Quote the full listing word for word.
[Records to process Boundary: Start]
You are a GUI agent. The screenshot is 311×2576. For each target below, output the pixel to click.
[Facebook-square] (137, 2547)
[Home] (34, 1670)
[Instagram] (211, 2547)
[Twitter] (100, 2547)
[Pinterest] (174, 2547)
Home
[Records to process Boundary: End]
[The answer]
You are a GUI agent. The screenshot is 311×2576. For each target below, output the pixel to click.
[Facebook-square] (137, 2547)
[Home] (34, 1670)
[Instagram] (211, 2547)
[Twitter] (100, 2547)
[Pinterest] (174, 2547)
Home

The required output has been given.